A new Yale study has identified a drug that may significantly reduce the intensity of heavy drinking among young adults.
The study found that participants reduced their drinking habits by roughly one drink per instance of consumption while on the drug — Naltrexone, an opiate inhibitor — potentially caused by the decreased “buzz” felt when drinking. The drug did not affect frequency of consumption.
“Young adults are generally more willing to consider reduced-drinking goals than quitting drinking,” said Stephanie O’Malley, professor of psychiatry at Yale and lead author of the study. “We tried to meet people where they are, and where they might want to make changes in their drinking.”
Researchers looked at 140 university-age men and women who frequently drank more than four drinks in a given night in order to identify the best way to help young adults “mature out” of heavy drinking. Though they acknowledged that binge drinking during college may be inevitable for some, the researchers looked for ways to make sure that students did not continue their unhealthy habits into their late twenties and beyond.
The study focused particularly on harm reduction rather than drinking cessation. O’Malley said she thought this model would best work with college students who may not want to completely quit drinking, but do want to make some changes.
In this focus on harm reduction, the study is particularly innovative, said Reid Hester, director of the research division of Behavior Therapy Associates, LLC — a New Mexico-based healthcare firm — who wrote a commentary on the study.
“This is one of the few studies in the United States to demonstrate the drug’s effectiveness with people who are heavy drinkers but not alcohol-dependent. And that is huge,” said Hester. “There are four times as many heavy drinkers as there are alcohol-dependent people, and the rate of alcohol dependence is decreasing while heavy drinking is rising.”
He added that, in contrast to alcoholics, who may need to make lifelong commitments to change their drinking habits, heavy drinkers can benefit from time-limited, focused help.

#### Provided records
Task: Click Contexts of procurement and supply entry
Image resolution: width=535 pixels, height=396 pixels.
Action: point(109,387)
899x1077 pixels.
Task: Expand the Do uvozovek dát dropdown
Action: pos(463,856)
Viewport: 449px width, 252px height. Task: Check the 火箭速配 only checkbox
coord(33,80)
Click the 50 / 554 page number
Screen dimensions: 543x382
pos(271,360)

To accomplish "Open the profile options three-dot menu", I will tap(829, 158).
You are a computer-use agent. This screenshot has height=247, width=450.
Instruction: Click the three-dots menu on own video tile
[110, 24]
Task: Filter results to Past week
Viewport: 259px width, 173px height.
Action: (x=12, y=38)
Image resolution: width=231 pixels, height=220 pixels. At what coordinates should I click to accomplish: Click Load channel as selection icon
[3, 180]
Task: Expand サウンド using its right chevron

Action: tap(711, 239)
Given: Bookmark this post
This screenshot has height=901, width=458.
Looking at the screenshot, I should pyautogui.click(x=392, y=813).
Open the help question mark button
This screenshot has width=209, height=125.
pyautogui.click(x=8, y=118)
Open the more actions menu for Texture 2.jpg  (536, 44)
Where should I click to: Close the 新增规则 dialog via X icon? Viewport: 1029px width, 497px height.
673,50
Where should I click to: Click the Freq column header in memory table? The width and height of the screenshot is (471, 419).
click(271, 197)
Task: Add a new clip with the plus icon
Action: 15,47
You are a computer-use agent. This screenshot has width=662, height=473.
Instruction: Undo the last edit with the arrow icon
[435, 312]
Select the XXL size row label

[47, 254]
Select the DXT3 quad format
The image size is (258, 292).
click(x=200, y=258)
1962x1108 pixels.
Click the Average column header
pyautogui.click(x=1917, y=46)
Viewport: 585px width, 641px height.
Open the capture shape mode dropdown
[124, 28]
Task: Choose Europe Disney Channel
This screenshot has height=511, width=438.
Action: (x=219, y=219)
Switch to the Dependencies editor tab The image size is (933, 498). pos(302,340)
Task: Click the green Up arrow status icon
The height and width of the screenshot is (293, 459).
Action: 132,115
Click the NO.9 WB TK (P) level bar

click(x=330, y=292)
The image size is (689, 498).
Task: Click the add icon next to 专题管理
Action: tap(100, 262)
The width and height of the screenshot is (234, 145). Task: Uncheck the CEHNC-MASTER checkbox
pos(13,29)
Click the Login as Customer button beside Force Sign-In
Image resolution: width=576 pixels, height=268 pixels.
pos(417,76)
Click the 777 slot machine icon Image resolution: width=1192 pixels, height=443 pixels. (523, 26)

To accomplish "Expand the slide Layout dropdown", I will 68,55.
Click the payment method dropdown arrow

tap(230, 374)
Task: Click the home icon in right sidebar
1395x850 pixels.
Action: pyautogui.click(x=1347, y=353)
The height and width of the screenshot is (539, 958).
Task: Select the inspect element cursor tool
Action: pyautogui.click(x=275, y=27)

#### Exercises to complete
A: According to the article on the Yale naltrexone study, by about how much did participants cut their drinking while taking the drug?
B: Write the next few paragraphs of the article on the Yale naltrexone study, picking up after its final sentence.

#### Results of the exercise
A: By roughly one drink per instance of consumption.

B:
Naltrexone works as an opiate inhibitor, meaning that it blocks certain receptors in the brain that are stimulated by opioids wand alcohol, so that not all of the effects of alcohol are felt while on the drug. O’Malley attributed part of the reduction in alcohol use among participants to a decrease in the pleasure gained from the alcohol, leading to a decrease in interest in continuing drinking.
Clinical studies have recognized the effectiveness of the drug on alcohol use in a wide variety of manners, said Raymond Anton, professor of psychiatry and behavioral sciences at the Medical University of South Carolina. Naltrexone causes less intense craving, less pleasure activation and it decreases the “buzz” of alcohol, causing instead a more direct depressant quality.
“We see that lack of stimulation in a laboratory setting where they are getting a dose of alcohol with Naltrexone versus a placebo,” said Anton. “When they’re offered up to eight drinks afterwards, they actually drink less and have less stimulation.”
The drug is coming back into the mainstream after decades of relative obscurity due to bad timing with a patent from the pharmaceutical company DuPont, said Anton. Right as DuPont was beginning to advertise the drug as an alcohol inhibitor rather than an opiate addiction reliever, the patent expired and the drug lost favor.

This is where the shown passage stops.